Inhospitality is the biblical reason
for God's judgment on Sodom.
Inhospitality or lack of hospitality is always the biblical reason given, for the destruction of Sodom, if we accept what the Bible says. Many preachers scoff at that truth and yet, biblically and historically, inhospitality is the reason God destroyed Sodom and her neighbor cities.
If we go by what the Bible actually says, there were no homosexuals in Sodom. Homosexuality and homosexuals are never given as scriptural reasons why God destroyed Sodom. If we ignore the clear biblical teaching on this issue, we are rejecting God's truth and embracing false teaching.
Do you love God's truth enough to stand up against false teaching, even if it means going against the biases, hobby horses and prejudices of your own religious tribe?

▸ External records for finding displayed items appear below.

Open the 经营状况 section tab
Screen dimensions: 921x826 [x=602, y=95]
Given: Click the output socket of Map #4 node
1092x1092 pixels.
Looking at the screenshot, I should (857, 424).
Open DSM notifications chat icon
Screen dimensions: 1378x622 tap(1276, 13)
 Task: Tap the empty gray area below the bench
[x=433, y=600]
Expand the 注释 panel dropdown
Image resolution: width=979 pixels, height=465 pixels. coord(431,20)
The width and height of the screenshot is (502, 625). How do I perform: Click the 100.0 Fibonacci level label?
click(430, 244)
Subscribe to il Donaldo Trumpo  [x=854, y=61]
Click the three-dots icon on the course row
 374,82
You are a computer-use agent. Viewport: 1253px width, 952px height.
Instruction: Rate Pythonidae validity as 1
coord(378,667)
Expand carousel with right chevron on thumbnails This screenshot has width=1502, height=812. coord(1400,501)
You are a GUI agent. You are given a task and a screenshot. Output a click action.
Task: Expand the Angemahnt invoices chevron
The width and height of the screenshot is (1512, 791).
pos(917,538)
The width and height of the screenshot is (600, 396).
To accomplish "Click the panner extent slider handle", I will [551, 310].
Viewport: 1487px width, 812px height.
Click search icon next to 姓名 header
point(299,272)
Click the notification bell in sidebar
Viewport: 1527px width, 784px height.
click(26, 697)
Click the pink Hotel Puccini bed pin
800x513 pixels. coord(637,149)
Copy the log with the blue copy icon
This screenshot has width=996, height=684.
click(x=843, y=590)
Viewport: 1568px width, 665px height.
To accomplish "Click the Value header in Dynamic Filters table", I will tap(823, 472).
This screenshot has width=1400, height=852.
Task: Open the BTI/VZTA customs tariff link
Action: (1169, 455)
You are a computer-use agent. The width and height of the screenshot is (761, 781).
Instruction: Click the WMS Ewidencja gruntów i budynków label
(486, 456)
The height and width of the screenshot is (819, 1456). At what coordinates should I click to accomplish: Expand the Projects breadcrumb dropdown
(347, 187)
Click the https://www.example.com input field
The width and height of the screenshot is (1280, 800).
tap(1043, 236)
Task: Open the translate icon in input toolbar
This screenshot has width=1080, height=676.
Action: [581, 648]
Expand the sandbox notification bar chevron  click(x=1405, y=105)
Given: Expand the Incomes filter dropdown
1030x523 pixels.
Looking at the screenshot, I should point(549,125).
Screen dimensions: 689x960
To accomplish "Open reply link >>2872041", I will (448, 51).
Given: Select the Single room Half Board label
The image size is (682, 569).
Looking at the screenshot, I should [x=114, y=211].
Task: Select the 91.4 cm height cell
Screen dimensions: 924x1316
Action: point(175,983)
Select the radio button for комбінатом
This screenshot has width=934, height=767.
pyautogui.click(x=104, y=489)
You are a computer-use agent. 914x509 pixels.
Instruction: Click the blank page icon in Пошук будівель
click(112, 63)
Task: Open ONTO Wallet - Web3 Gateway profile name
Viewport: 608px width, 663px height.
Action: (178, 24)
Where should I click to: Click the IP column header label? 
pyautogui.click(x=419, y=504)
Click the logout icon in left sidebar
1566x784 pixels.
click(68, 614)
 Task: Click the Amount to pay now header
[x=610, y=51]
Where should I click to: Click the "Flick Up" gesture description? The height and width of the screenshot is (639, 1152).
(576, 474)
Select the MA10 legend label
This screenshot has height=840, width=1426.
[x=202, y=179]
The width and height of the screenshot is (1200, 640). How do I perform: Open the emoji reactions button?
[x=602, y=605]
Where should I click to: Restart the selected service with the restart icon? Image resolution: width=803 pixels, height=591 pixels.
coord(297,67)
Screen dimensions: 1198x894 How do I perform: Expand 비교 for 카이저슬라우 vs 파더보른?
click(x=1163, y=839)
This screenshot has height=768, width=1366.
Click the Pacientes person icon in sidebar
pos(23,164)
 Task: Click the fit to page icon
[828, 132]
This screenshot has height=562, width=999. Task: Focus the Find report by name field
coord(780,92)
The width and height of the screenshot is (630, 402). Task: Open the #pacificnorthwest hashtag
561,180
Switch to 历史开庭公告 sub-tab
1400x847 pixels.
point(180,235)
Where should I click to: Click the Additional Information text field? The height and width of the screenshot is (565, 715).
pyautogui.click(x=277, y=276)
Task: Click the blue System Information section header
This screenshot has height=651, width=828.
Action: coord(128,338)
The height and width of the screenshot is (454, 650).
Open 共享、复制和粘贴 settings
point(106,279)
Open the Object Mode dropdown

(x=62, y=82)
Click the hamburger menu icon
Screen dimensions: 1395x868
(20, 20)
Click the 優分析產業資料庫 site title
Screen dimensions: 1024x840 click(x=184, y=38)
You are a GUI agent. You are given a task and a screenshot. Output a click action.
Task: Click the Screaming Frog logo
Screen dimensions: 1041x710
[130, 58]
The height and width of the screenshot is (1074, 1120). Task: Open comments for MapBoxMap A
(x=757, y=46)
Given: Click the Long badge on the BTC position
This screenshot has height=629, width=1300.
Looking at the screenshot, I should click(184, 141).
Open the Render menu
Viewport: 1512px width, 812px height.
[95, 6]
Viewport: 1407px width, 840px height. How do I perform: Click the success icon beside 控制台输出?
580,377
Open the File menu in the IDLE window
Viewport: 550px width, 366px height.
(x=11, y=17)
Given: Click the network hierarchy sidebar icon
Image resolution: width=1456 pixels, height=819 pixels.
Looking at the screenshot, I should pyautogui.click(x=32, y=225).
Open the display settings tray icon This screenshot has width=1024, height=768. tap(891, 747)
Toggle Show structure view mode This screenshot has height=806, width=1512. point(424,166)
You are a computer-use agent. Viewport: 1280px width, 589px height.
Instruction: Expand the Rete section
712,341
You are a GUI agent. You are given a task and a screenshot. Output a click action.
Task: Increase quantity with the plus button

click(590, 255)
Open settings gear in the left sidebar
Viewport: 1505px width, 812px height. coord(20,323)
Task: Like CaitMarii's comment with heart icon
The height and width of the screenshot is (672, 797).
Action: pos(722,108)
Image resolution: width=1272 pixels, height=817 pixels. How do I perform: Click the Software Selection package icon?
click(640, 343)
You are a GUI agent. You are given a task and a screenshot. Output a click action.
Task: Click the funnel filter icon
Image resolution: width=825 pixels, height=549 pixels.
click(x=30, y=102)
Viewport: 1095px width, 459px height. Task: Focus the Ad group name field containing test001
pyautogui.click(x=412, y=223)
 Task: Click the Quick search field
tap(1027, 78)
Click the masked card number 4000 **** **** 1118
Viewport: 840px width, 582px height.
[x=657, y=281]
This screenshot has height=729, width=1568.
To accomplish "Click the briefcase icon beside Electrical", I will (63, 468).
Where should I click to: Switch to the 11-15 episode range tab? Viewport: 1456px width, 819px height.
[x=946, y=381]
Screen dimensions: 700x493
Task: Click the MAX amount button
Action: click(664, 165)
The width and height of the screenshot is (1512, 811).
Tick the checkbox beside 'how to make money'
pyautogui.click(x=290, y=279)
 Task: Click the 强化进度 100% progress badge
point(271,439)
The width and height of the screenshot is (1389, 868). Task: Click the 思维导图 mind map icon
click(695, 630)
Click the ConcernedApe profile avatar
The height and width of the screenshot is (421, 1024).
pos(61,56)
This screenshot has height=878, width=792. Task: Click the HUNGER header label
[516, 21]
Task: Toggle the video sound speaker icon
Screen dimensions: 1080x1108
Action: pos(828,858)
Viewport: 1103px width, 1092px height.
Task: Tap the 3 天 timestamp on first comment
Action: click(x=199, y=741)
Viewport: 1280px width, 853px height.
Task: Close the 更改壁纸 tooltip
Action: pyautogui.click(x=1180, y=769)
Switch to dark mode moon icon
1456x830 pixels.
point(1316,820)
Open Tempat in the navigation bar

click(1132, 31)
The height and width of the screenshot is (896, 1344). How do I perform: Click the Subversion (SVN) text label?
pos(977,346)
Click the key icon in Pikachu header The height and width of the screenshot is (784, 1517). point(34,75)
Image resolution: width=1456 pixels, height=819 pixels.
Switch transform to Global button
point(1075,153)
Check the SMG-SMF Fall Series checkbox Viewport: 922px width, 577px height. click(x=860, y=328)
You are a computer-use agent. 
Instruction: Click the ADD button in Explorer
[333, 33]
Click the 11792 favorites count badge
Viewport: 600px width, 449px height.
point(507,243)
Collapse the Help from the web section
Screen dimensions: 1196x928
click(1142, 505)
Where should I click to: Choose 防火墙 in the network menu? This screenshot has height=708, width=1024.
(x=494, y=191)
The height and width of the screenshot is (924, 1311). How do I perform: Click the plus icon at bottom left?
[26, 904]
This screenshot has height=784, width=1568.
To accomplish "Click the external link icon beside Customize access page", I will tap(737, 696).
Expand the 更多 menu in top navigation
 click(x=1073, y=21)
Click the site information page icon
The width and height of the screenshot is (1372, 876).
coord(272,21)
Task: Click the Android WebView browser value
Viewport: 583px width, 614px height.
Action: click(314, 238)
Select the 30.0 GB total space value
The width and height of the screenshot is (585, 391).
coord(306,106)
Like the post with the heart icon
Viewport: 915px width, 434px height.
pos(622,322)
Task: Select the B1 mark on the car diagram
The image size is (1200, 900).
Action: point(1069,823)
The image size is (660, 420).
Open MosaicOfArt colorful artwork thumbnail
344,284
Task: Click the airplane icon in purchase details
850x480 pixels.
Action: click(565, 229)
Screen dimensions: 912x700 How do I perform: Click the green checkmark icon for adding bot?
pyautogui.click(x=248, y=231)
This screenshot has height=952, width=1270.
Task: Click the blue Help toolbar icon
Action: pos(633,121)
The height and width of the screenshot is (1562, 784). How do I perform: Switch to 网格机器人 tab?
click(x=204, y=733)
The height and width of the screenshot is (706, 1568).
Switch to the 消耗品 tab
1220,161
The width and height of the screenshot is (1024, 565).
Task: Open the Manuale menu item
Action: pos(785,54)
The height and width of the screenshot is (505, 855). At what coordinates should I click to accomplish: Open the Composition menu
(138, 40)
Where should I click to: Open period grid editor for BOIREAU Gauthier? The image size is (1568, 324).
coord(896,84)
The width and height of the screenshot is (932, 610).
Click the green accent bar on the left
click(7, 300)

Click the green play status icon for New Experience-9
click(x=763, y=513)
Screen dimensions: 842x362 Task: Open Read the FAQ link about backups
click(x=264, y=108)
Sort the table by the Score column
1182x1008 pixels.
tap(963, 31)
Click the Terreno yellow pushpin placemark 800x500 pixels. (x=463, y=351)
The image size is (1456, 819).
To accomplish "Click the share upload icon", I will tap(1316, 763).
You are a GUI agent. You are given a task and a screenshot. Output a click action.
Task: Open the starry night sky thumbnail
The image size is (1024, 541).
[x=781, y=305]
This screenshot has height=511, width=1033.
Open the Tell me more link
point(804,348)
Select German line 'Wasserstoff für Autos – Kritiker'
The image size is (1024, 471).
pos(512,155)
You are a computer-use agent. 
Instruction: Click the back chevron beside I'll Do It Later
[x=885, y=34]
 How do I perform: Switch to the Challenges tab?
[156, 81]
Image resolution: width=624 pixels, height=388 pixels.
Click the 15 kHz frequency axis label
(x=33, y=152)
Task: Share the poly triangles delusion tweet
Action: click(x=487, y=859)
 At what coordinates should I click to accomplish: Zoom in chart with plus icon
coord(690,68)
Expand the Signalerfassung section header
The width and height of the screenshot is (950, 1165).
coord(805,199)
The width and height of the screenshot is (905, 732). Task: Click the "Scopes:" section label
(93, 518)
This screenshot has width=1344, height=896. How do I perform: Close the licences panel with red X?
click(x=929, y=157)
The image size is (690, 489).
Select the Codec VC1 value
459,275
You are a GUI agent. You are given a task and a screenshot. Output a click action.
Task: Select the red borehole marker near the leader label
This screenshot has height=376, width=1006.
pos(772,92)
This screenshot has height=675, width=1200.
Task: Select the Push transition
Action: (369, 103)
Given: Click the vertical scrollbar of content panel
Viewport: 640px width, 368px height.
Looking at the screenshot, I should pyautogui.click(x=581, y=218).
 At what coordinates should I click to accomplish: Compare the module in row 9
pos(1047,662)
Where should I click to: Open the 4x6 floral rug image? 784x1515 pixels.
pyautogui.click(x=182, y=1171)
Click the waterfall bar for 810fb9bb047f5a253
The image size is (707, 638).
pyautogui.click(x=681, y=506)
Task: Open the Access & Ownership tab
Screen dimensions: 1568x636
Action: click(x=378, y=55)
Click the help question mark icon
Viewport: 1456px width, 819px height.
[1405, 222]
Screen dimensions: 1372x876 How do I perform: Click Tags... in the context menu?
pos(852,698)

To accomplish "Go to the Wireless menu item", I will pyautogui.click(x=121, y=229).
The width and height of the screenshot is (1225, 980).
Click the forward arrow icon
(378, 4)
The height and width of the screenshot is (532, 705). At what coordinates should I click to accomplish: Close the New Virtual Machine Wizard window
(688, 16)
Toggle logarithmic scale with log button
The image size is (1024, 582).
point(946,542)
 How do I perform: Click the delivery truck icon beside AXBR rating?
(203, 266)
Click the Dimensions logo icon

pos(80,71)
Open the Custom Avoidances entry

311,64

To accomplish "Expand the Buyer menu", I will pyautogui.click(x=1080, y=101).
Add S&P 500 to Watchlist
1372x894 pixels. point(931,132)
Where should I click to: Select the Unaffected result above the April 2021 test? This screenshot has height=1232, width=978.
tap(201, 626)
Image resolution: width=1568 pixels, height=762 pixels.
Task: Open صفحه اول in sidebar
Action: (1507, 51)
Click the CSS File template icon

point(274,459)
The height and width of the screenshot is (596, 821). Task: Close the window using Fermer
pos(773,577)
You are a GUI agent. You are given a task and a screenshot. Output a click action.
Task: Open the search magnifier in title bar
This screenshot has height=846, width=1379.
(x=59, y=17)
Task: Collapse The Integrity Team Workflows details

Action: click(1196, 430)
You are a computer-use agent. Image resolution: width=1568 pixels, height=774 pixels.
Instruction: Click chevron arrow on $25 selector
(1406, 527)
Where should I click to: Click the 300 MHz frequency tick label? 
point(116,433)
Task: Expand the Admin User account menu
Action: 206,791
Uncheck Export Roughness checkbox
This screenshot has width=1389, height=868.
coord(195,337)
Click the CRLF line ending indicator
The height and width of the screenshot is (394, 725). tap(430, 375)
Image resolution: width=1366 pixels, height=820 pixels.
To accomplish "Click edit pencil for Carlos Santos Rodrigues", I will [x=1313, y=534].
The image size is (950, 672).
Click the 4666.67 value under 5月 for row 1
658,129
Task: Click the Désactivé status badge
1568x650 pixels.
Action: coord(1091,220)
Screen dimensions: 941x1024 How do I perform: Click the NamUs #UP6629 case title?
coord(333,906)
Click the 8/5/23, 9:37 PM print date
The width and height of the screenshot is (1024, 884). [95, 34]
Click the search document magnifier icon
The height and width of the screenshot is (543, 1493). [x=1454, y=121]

Strange bedfellows! If they agree on nothing else, Roman Catholics, evangelicals and fundamentalists believe homosexuality caused God to destroy Sodom. Yet when asked to cite scripture which clearly states that homosexuality was the sin of Sodom, they are unable to do so because the Bible never says what they assume it says on the gay issue.
Perhaps that is because inhospitality or lack of hospitality, among other sins, provides a better and more biblical answer to the question, than mindlessly insisting, Sodom was all about gays and lesbians. It is difficult for modern Christians in an entirely different cultural setting, to grasp the importance of hospitality in biblical times.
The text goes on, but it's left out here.